**Exercise instructions:**
All of the records shown below need to be copied with no differences.

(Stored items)
◆ ◆ ◆

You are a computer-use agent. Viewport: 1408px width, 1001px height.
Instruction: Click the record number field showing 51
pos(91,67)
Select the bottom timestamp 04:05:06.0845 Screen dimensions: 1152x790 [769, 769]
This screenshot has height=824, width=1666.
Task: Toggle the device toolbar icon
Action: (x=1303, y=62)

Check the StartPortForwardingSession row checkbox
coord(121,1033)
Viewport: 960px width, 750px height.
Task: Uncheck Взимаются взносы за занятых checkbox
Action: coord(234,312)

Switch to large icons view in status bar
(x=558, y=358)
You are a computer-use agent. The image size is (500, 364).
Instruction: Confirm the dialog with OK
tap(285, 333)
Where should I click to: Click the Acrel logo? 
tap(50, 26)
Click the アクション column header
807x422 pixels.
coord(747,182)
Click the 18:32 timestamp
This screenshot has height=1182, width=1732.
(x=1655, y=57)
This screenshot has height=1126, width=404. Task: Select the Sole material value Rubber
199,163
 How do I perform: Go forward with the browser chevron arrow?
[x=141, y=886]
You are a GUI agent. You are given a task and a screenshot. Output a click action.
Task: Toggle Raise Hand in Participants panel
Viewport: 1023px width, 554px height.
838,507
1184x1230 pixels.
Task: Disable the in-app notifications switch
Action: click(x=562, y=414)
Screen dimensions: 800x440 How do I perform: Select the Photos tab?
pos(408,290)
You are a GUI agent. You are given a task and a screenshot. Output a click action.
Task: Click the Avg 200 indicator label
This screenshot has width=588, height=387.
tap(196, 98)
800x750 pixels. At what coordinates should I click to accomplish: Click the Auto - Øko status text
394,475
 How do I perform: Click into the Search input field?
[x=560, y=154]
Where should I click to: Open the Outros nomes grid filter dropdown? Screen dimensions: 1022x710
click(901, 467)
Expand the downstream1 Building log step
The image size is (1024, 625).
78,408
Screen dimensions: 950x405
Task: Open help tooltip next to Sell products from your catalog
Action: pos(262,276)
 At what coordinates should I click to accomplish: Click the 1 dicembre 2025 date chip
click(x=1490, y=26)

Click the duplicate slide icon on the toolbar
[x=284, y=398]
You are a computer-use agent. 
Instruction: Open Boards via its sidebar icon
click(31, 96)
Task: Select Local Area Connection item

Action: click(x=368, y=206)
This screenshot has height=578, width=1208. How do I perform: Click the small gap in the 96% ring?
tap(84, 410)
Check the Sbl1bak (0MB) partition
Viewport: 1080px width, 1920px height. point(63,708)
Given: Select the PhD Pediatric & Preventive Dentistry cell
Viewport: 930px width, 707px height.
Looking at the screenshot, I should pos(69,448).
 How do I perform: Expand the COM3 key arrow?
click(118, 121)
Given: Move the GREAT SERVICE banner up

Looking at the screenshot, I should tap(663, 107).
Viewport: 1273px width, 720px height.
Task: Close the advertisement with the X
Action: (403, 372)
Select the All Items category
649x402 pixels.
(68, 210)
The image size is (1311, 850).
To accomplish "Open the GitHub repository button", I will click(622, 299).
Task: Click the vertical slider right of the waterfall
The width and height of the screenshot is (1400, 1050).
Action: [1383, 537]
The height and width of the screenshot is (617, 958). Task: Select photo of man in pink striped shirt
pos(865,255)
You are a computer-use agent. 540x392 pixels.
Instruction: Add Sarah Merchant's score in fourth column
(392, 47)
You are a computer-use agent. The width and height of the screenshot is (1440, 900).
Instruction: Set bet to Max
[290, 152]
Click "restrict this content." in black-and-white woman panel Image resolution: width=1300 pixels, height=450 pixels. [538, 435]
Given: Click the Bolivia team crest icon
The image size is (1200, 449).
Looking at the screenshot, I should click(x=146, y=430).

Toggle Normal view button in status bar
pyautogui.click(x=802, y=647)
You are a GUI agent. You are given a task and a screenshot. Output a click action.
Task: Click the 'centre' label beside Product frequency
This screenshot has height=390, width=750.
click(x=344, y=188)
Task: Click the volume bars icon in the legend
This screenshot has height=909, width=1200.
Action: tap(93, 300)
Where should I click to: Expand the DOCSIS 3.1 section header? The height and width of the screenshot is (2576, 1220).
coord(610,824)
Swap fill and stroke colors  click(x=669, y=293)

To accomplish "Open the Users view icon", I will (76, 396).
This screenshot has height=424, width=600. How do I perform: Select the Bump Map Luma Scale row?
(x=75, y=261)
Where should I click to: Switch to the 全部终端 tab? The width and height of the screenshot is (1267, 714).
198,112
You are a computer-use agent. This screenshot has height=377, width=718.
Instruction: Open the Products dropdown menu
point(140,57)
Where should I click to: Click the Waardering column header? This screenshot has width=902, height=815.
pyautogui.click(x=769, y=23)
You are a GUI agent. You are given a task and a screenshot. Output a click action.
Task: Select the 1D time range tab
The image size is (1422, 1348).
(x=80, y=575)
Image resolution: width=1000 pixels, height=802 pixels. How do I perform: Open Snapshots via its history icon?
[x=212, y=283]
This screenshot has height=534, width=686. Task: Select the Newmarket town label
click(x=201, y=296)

◆ ◆ ◆

**Result for this task:**
You are a computer-use agent. Viewport: 1408px width, 1001px height.
Instruction: Click the record number field showing 51
pos(91,67)
Select the bottom timestamp 04:05:06.0845 Screen dimensions: 1152x790 [769, 769]
This screenshot has height=824, width=1666.
Task: Toggle the device toolbar icon
Action: (x=1303, y=62)

Check the StartPortForwardingSession row checkbox
coord(121,1033)
Viewport: 960px width, 750px height.
Task: Uncheck Взимаются взносы за занятых checkbox
Action: coord(234,312)

Switch to large icons view in status bar
(x=558, y=358)
You are a computer-use agent. The image size is (500, 364).
Instruction: Confirm the dialog with OK
tap(285, 333)
Where should I click to: Click the Acrel logo? 
tap(50, 26)
Click the アクション column header
807x422 pixels.
coord(747,182)
Click the 18:32 timestamp
This screenshot has height=1182, width=1732.
(x=1655, y=57)
This screenshot has height=1126, width=404. Task: Select the Sole material value Rubber
199,163
 How do I perform: Go forward with the browser chevron arrow?
[x=141, y=886]
You are a GUI agent. You are given a task and a screenshot. Output a click action.
Task: Toggle Raise Hand in Participants panel
Viewport: 1023px width, 554px height.
838,507
1184x1230 pixels.
Task: Disable the in-app notifications switch
Action: click(x=562, y=414)
Screen dimensions: 800x440 How do I perform: Select the Photos tab?
pos(408,290)
You are a GUI agent. You are given a task and a screenshot. Output a click action.
Task: Click the Avg 200 indicator label
This screenshot has width=588, height=387.
tap(196, 98)
800x750 pixels. At what coordinates should I click to accomplish: Click the Auto - Øko status text
394,475
 How do I perform: Click into the Search input field?
[x=560, y=154]
Where should I click to: Open the Outros nomes grid filter dropdown? Screen dimensions: 1022x710
click(901, 467)
Expand the downstream1 Building log step
The image size is (1024, 625).
78,408
Screen dimensions: 950x405
Task: Open help tooltip next to Sell products from your catalog
Action: pos(262,276)
 At what coordinates should I click to accomplish: Click the 1 dicembre 2025 date chip
click(x=1490, y=26)

Click the duplicate slide icon on the toolbar
[x=284, y=398]
You are a computer-use agent. 
Instruction: Open Boards via its sidebar icon
click(31, 96)
Task: Select Local Area Connection item

Action: click(x=368, y=206)
This screenshot has height=578, width=1208. How do I perform: Click the small gap in the 96% ring?
tap(84, 410)
Check the Sbl1bak (0MB) partition
Viewport: 1080px width, 1920px height. point(63,708)
Given: Select the PhD Pediatric & Preventive Dentistry cell
Viewport: 930px width, 707px height.
Looking at the screenshot, I should pos(69,448).
 How do I perform: Expand the COM3 key arrow?
click(118, 121)
Given: Move the GREAT SERVICE banner up

Looking at the screenshot, I should tap(663, 107).
Viewport: 1273px width, 720px height.
Task: Close the advertisement with the X
Action: (403, 372)
Select the All Items category
649x402 pixels.
(68, 210)
The image size is (1311, 850).
To accomplish "Open the GitHub repository button", I will click(622, 299).
Task: Click the vertical slider right of the waterfall
The width and height of the screenshot is (1400, 1050).
Action: [1383, 537]
The height and width of the screenshot is (617, 958). Task: Select photo of man in pink striped shirt
pos(865,255)
You are a computer-use agent. 540x392 pixels.
Instruction: Add Sarah Merchant's score in fourth column
(392, 47)
You are a computer-use agent. The width and height of the screenshot is (1440, 900).
Instruction: Set bet to Max
[290, 152]
Click "restrict this content." in black-and-white woman panel Image resolution: width=1300 pixels, height=450 pixels. [538, 435]
Given: Click the Bolivia team crest icon
The image size is (1200, 449).
Looking at the screenshot, I should click(x=146, y=430).

Toggle Normal view button in status bar
pyautogui.click(x=802, y=647)
You are a GUI agent. You are given a task and a screenshot. Output a click action.
Task: Click the 'centre' label beside Product frequency
This screenshot has height=390, width=750.
click(x=344, y=188)
Task: Click the volume bars icon in the legend
This screenshot has height=909, width=1200.
Action: tap(93, 300)
Where should I click to: Expand the DOCSIS 3.1 section header? The height and width of the screenshot is (2576, 1220).
coord(610,824)
Swap fill and stroke colors  click(x=669, y=293)

To accomplish "Open the Users view icon", I will (76, 396).
This screenshot has height=424, width=600. How do I perform: Select the Bump Map Luma Scale row?
(x=75, y=261)
Where should I click to: Switch to the 全部终端 tab? The width and height of the screenshot is (1267, 714).
198,112
You are a computer-use agent. This screenshot has height=377, width=718.
Instruction: Open the Products dropdown menu
point(140,57)
Where should I click to: Click the Waardering column header? This screenshot has width=902, height=815.
pyautogui.click(x=769, y=23)
You are a GUI agent. You are given a task and a screenshot. Output a click action.
Task: Select the 1D time range tab
The image size is (1422, 1348).
(x=80, y=575)
Image resolution: width=1000 pixels, height=802 pixels. How do I perform: Open Snapshots via its history icon?
[x=212, y=283]
This screenshot has height=534, width=686. Task: Select the Newmarket town label
click(x=201, y=296)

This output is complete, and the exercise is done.